There are some things to understand about bonds before you choose investing in them. If you do not understand this type of investment vehicle, it may cause you to buy the wrong bonds, with the wrong maturity date.
There are 3 most important things to consider when purchasing a bond. They are: par value, maturity date and last but not lease coupon rate.
Bond’s par value is the amount of money you get when the bond arrives at maturity. Par can be seen as the price of bond. You will receive your initial investment back at the time the bond reached its maturity.
The expiry date or maturity date refer to which the obligation to achieve full value. On this day you will receive your initial investment plus the interest you earn money. It is important to note that if you pay more for loans, real value of the bond when reach maturity is still the same.
Naturally, there are many types of bonds to choose from, including: U.S. government, municipal, asset-backed securities, corporate, mortgage, bonds federal securities and foreign government’s securities. Bonds from corporate state and local state may be drawn before arriving at maturation will along with the date on which the Company or issue of your initial investment back, the interest of the government that it took days. But on the other hand, federal Bonds may not be “called”.
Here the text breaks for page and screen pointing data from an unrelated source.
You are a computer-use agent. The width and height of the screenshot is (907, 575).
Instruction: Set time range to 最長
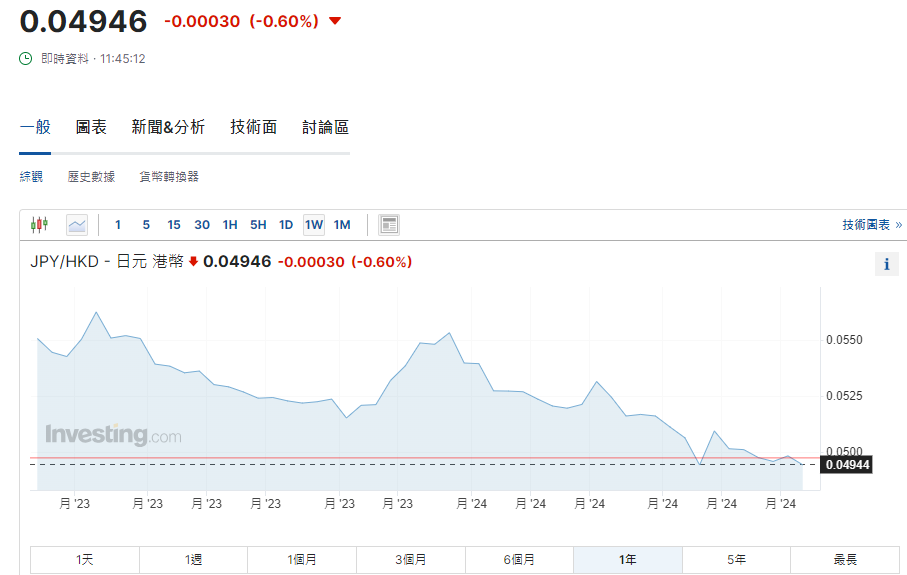pyautogui.click(x=845, y=560)
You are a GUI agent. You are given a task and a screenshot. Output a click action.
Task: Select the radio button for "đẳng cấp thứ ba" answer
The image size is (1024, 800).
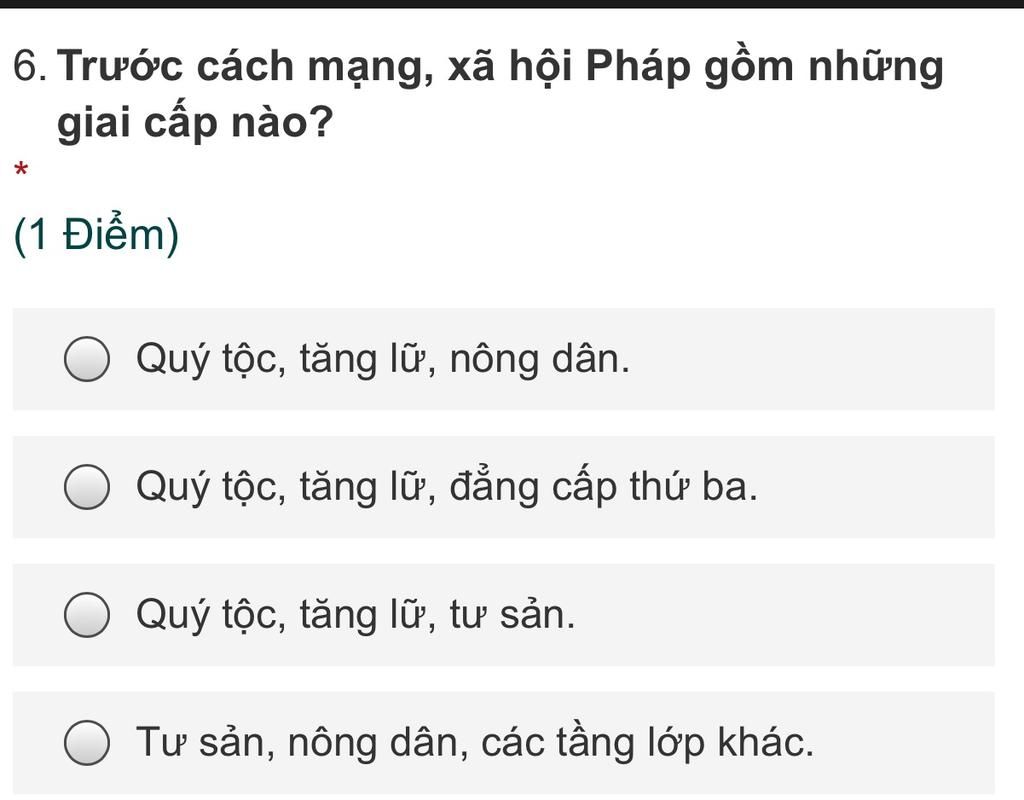click(x=87, y=488)
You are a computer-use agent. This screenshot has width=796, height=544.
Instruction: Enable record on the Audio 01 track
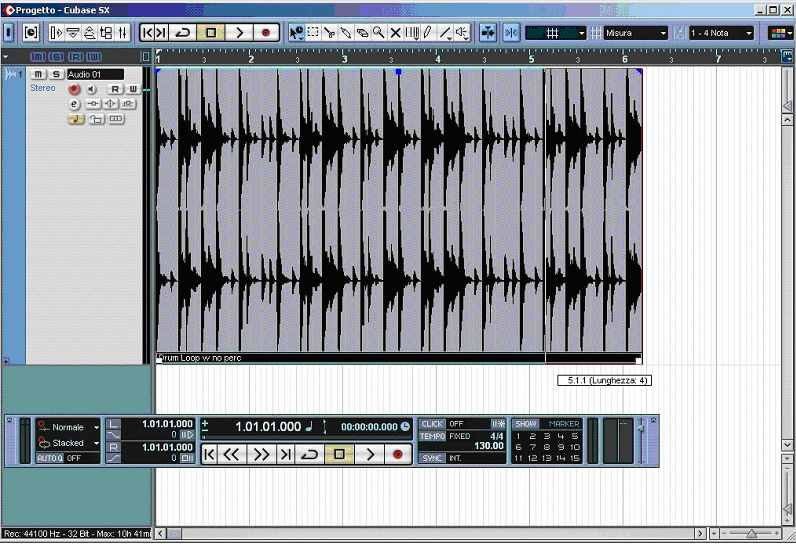point(74,89)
The coupon bond is the interest received over the maturity time. This number is saved as a percentage, and you have to use more information to know what will interest. A bond that has a nominal value of $ 2000 with coupon rate of 5% will give you approximately $ 100 annually until it reaches maturity. But in the case of the bond with coupon rate of 3% and interest rates on new loans is being offered at 4%, while waiting for a maturity, you may expect it could be sold below par.
Since the bonds aren’t issued by banks, few people know and understand how to buying bonds as the first step in investing in bonds. Bellow you will find two ways where to buy bonds and how this can be done.
1. Most bonds are sold through brokers in brokerage firms. You can use a broker or brokerage firm for purchasing particular bonds or you can go right away to the government. A brokerage firm surely will charge a commission. If you use a broker, shop around for lowest commissions!
2. Buy directly from the government is not as difficult as it once was. There is a program called Treasury Direct. In this program, all your bonds will be put in one account for your convenience to manage them. This way you no need to deal with brokerage firm anymore.